Corry was still facing the mouth of
the passage, but he went taut at the voice.
“An iteration of diluted blood, your
highness. Syrill caught him in the wood and suspects him of spying for the
Filinian army. Syrill intends to—”
“Turn him around.”
“Of course, your highness.” The
soldier pulled Corry to his feet, spun him around, and pushed his head into an
awkward bow. “Give proper respect to the regent and Princess, Capricia Sor.”
It was the fauness! Corry felt weak
with relief. She was dressed differently—a coat of pale blue over frilly, white
silk, snug around her slender waist. Corry could see why the sight of her had
startled the guards. She looked ready to devour someone. With a visible effort
at control, she said to the guards, “I know this person. Release him.”
“But, your highness, Syrill said—”
“Syrill was misinformed. Release the
prisoner to me, and go about your business.” With a scowl at Corry, the guards
cut the rope from his hands and withdrew.
The fauness rounded on him. “Where
is it?” she hissed.
“What do you mean?” Corry had been
on the verge of thanking her.
“The thing I threw into the lake in
your world!”
“Oh, the flute?” Corry reached into
his pocket, but Capricia waved her hands.

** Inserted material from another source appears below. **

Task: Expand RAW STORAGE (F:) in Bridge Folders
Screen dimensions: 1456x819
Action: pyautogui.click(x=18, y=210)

“Put it away! You— You—! Why—?
How—?” Her face turned a shade of lavender that did not match her dress. She
seemed to be choking on something.
“Are you alright?” asked Corry.
“No!” she exploded. “You dare—? You
had no right to take it!”
“You did throw it away,” said
Corry. “You nearly brained me with it.”
She was still speaking. “How did you
leave your world?”
“The same way you left it, I
suppose. And anyway, it’s not my world. Didn’t you say yourself that I spoke
your language? I came from this world, only…I seem to have lost my memory.” He
watched her jaw working. “What’s so important about the flute?”
“Silence!” Capricia drew a deep
breath. “The hall is no place to speak of this.” She took his arm as though she
meant to have it off at the elbow and led him at an uncomfortably speed along a
maze of corridors.
At last they started up the winding
steps of a tower. Corry was panting by the time they reached the top. He saw a
little room, lined on three sides with bookshelves. In the remaining wall, a
large window gave an open-air view of the city. Before the window stood a desk,
piled with books and serviced with a comfortable looking chair.
“Whose library is this?” asked
Corry.
“Mine.” Capricia closed the door behind her and clicked the bolt into place. “Now tell me everything!”